Cleaning up the dirtyPath

One of our recent projects involved creating Excel functionality inside a custom application we built for a client. After a few iterations where we tried to emulate most of the basic features of Excel (including enabling the pasting of tables through a lot of parsing and basic table functionalities), it became clear that we would not be able to arrive at a user-friendly solution without completely re-creating Excel.

So we came up with a different approach. Instead of letting the user manipulate pasted Excel content inside the application itself, we made it easy for the user to get back to the original table inside Excel. We accomplished this by pasting an image instead of the table data, which is supported by Excel by default (copy as image) and then associating the pasted image with the original Excel file that can be opened from our application.

Now it would be nice to know the location of the original Excel file from the clipboard and associate that with the image automatically, right? Here’s how we did it.

The clipboard provides you with several types and formats of information, some more or less interesting. You can get a full list of all formats with this:

Clipboard.GetDataObject().GetFormats()

In this case we are only interested in the “Link Source”. There are several ways to get to it, but I chose to get a plain ASCII string:

if (!Clipboard.ContainsData("Link Source"))
 {
   return string.Empty;
 }
var mstream = (MemoryStream) Clipboard.GetData("Link Source");
var dirtyPath = Encoding.ASCII.GetString(mstream.ToArray());

This gives us a pretty dirty string with a lot of chars that don’t mean much (e.g., \0 – lots of them). The first time I worked on this I tried to turn everything into HEX and then find patterns. That was a terrible idea, especially if you are using anything but apps like Word, notepad++, web browser, plain paper, etc. Since the encoding might differ slightly from app to app, you could miss the important parts.

After some more digging I found a solution. In the dirtyPath there are Unicode characters that will tell us everything we need to know about the string we are reading. Here is a list http://unicode-table.com/en/.

Here are the two important ones for us:

  • \u0004 = End of Transmission
  • \u0003 = End of Text

We also have \u0002 that stands for Start of Text, but I didn’t need it for this issue (but it was helpful to know).
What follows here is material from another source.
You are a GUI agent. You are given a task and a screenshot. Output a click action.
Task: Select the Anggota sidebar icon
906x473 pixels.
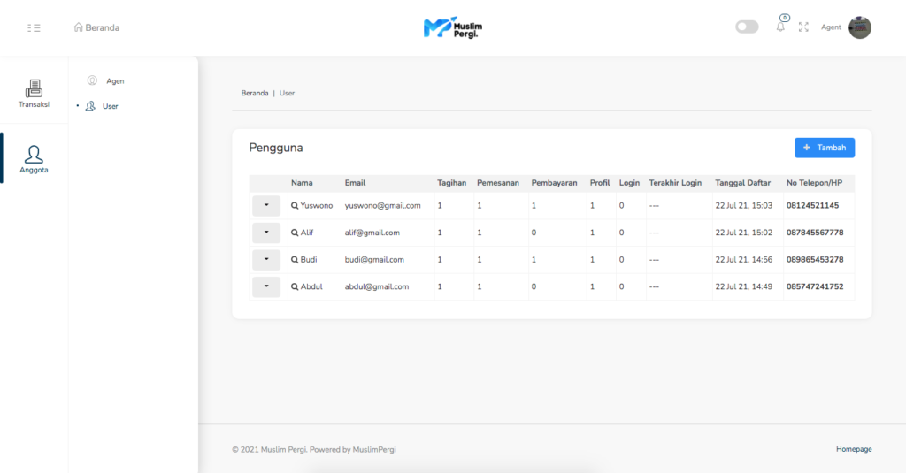tap(34, 158)
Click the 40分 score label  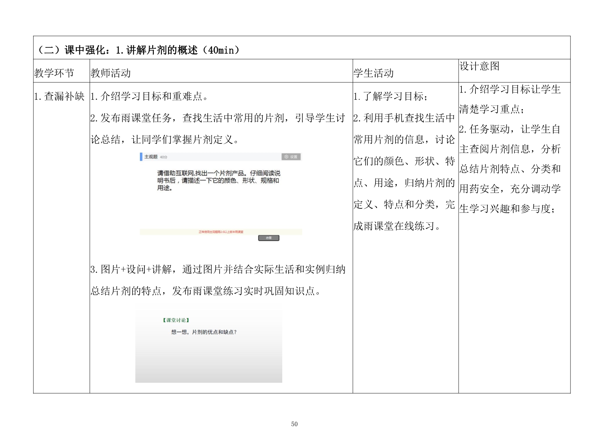164,157
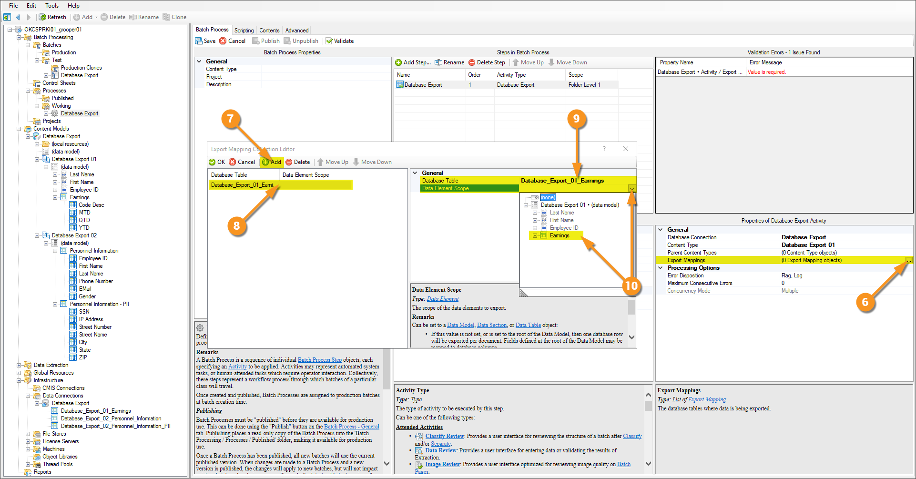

Here is an example of the “dirtyPath”:

dirtypathdark

If you look closely there are two paths inside this string: one is the temporary location for the Office file (.xls) and one is the actual location within the sheet (.xlsx). But the second path is pretty obstructed.

dirtypathlight

I needed the second path so here is what I did. I parsed the string for the last “End of Transmission” Unicode, which is the last place before we are getting non-path related info (the current selection of cells and book inside our Excel worksheet).
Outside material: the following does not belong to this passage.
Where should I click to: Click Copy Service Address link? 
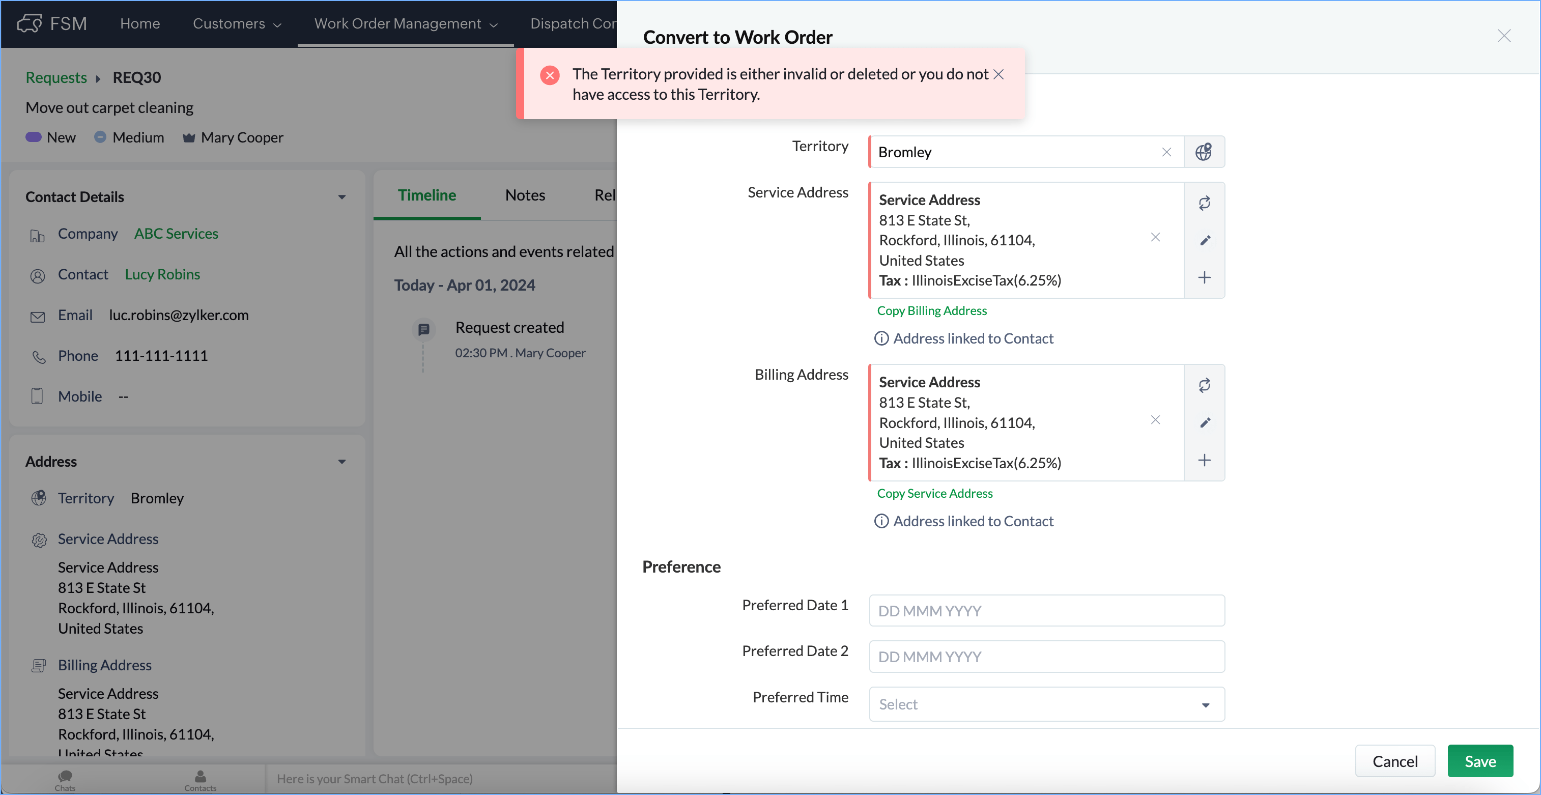(x=934, y=493)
var endOfTransmissionIndex = dirtyPath.LastIndexOf('\u0004');
if (endOfTransmissionIndex < 0)
{
   return string.Empty;
}
dirtyPath = dirtyPath.Substring(0, endOfTransmissionIndex);

Now the dirtyPath looks like this:

dirtypath2

It’s just a little shorter now, and we removed the extra info from the end. We can safely strip off the other front now by finding the last “End of Text” Unicode character.

var endOfTextIndexForPath = dirtyPath.LastIndexOf('\u0003');
if (endOfTextIndexForPath < 0) 
{ 
   return string.Empty; 
} 
dirtyPath = dirtyPath.Substring(endOfTextIndexForPath + 1);

This time the dirty path is a lot shorter:

dirtypath3

Now let’s just get rid of all the weird characters.

public static string StripWeirdChars(string source) 
{ 
   string res = ""; 
   foreach (char c in source) if ((int)c >= 32) res += c; 
   return res; 
}
var cleanPath = StripWeirdChars(dirtyPath);

Our final clean path looks like this:

C:\\Users\\[username]\\Documents\\Tester.xlsx

And that’s it. You can strip anything out of the clipboard this way as long as the file you are pasting from is saved on your machine or local network.

If the file is not saved you will still get the current selection info. That means the original dirtyPath will look like this:

dirtypath4

Cleaned up:

dirtypath5

NOTES:

  1. All pasted strings are from Visual Studio 2015 and might look different in other environments. The Unicode and “weird” characters are not displayed everywhere, so be careful.
  2. File to be copied from must be saved and not in read-only mode to extract a path from the clipboard.
  3. I have tested this on Windows 10, Windows 8 & 8.1, Windows 7, and with Office 2007 through Office 365.